━━━ INFORMATION SUPPLIED ━━━
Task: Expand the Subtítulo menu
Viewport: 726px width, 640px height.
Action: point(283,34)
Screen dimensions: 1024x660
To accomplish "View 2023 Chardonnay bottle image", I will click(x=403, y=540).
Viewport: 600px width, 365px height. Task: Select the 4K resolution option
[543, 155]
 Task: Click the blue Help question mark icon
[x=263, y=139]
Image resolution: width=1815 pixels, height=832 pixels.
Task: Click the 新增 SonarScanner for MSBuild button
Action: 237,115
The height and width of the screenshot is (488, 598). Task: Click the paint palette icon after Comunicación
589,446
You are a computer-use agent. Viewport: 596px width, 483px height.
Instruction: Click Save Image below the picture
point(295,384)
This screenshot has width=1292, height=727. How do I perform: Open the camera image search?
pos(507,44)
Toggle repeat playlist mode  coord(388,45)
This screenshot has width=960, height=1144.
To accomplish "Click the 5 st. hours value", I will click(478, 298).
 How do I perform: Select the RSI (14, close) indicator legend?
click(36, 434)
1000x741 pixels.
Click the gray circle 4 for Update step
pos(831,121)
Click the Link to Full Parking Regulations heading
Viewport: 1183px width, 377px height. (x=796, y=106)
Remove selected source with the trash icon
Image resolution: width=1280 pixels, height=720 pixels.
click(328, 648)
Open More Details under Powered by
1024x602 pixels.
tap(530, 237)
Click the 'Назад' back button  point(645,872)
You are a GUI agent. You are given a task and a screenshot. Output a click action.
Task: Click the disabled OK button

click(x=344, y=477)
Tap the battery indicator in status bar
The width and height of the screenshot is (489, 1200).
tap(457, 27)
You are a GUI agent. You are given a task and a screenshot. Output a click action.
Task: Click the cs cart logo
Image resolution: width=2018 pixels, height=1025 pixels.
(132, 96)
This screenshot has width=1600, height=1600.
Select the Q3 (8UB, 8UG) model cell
━━━
**TASK ITEM**
Find every line in the records that uses the string "will", then copy it.

**THE ANSWER**
To accomplish "View 2023 Chardonnay bottle image", I will click(x=403, y=540).
To accomplish "Click the 5 st. hours value", I will click(478, 298).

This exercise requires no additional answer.